MDAnalysis / mdanalysis

MDAnalysis is a Python library to analyze molecular dynamics simulations.
https://mdanalysis.org
Other
1.3k stars 647 forks source link

Clarify and potentially optimize self-RDF #3460

Open scal444 opened 2 years ago

scal444 commented 2 years ago

Is your feature request related to a problem?

For InterRDF, when sel1 and sel2 contain overlapping atoms, the resulting counts (if within the distance cutoff) give hits for all combinations of particles. For example, with 4 particles in each selection, there are 16 hits (4x4). This includes 4 zero distance hits for (0,0), (1,1), and so on. It also doubles the same distance count for (1,2), (2,1).

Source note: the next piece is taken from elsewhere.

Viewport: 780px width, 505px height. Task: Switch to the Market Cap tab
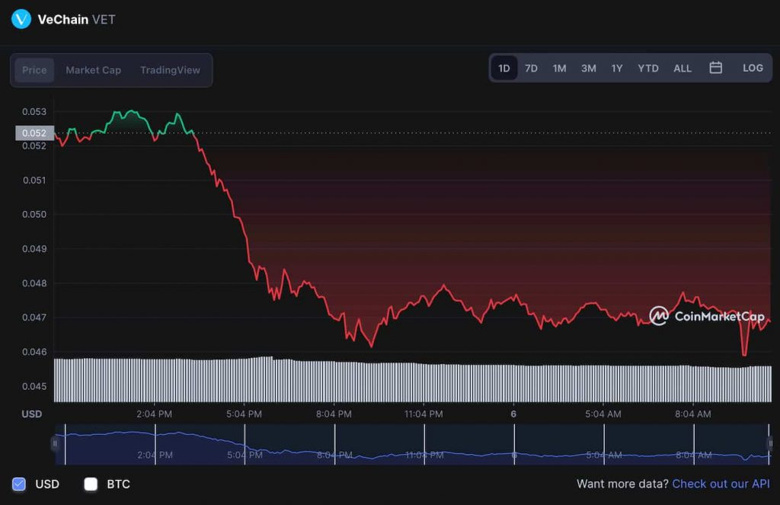pyautogui.click(x=93, y=70)
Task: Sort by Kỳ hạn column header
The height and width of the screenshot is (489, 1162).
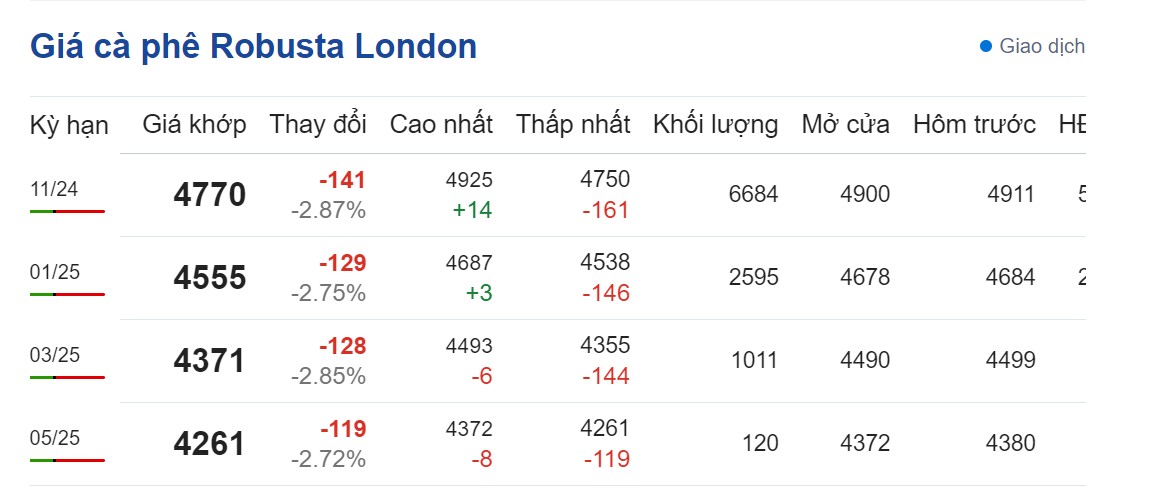Action: coord(69,125)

Describe the solution you'd like

I'm not sure if there's one correct way to address this, but I think it makes more sense not to count self 0 distance hits. I'm less certain on the (2,1), (1,2) double-counting problem. For one data point, Gromacs will only count one hit, so for the example above there would be 6 total entries in counts - (0,1), (0,2), (0,3), (1,2), (1,3), and (2, 3).

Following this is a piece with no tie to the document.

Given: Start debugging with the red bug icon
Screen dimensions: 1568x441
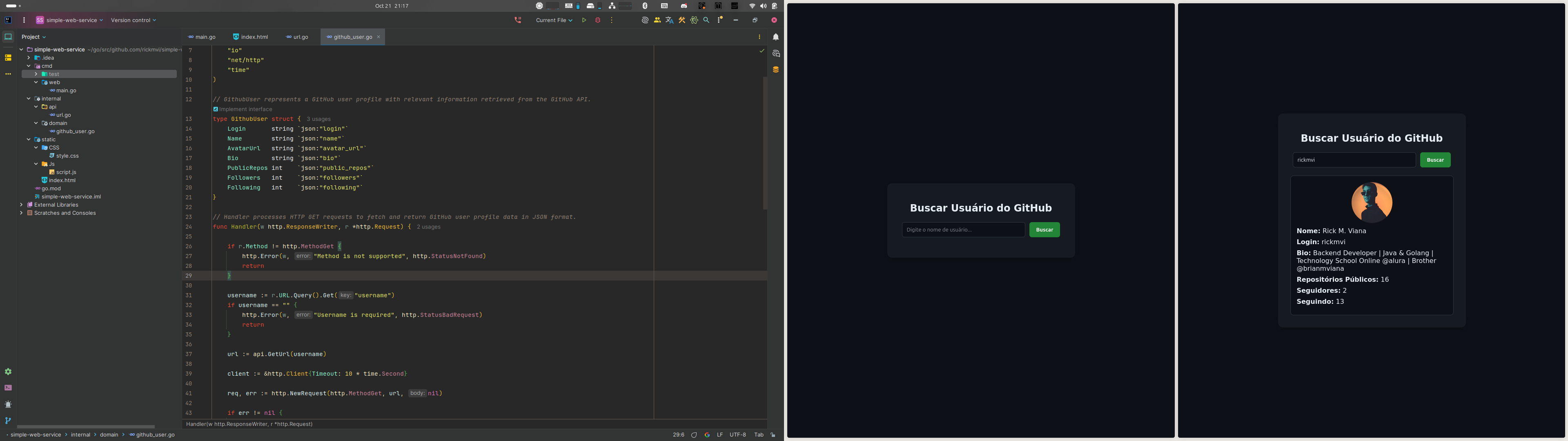Looking at the screenshot, I should click(598, 20).
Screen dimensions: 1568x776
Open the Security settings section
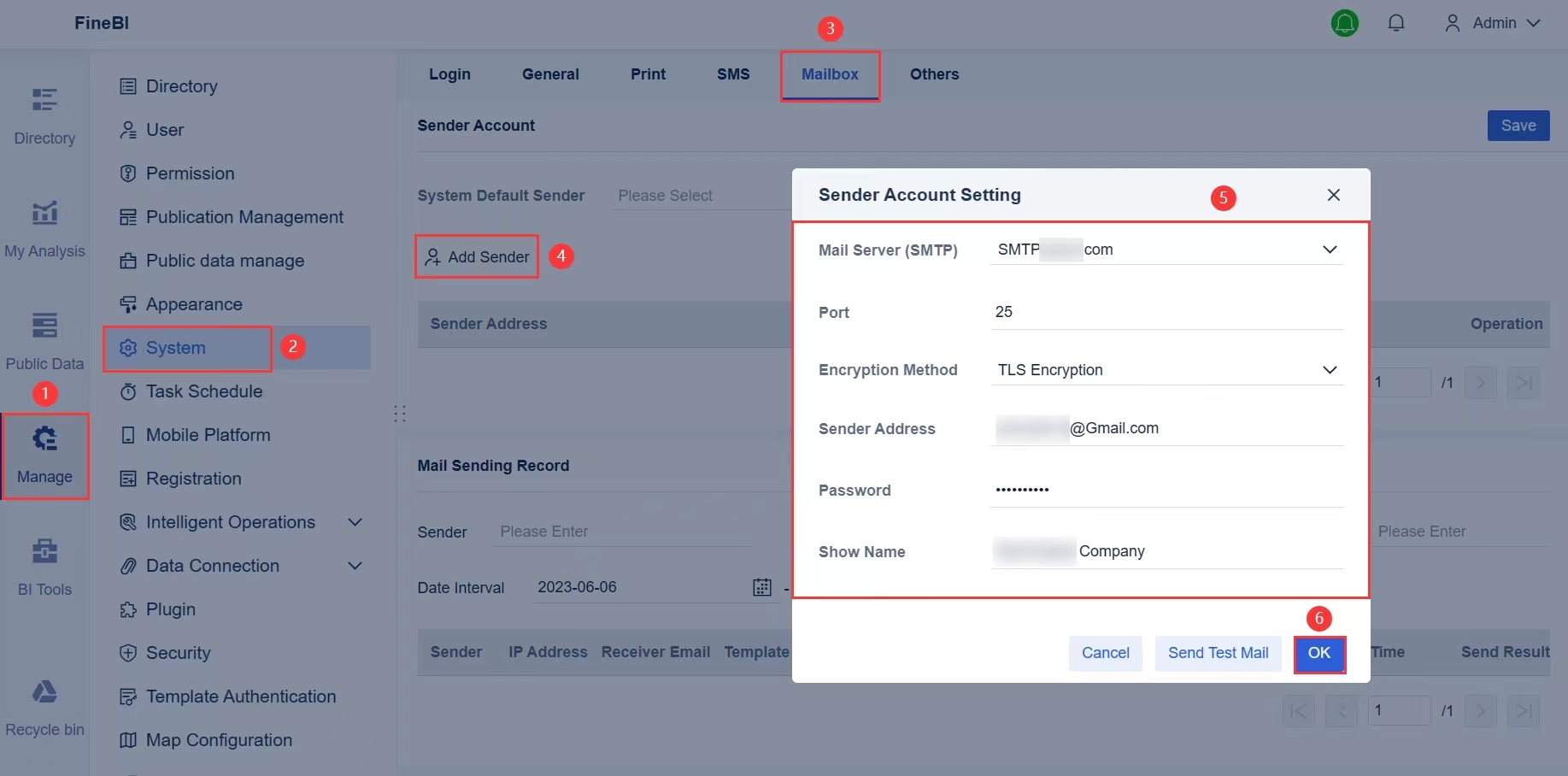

If that approach were to be adapted, we could also use the self-search optimization in NSGrid for the common case of the two input selections being identical (in my research, that was pretty much exclusively what I did), which cuts the runtime of the analysis about in half.

Describe alternatives you've considered

There could instead be a self-rdf class if we wanted both behaviors to exist, or a flag to switch between them in InterRDF.

Additional context

richardjgowers commented 2 years ago

I thought there was already self-RDF but apparently not. I think this is probably a good idea, and making it generalisable to allow any width of diagonal band to be excluded sounds useful for e.g. polymers where you don't want to exclude the same chain, but some sort of length.

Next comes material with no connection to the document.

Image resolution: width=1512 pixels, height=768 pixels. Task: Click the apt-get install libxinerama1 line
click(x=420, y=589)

One sticky point in implementing this is currently numpy doesn't really offer a nice way of implementing a set of pairs of ints (i.e. std::map<std::pair<int, int>>). This would also be useful in our bond algorithms, so having a nice implementation in lib._cutil would be super handy.

orbeckst commented 2 years ago

Could one use a similar approach as used for exclusions to get single counts?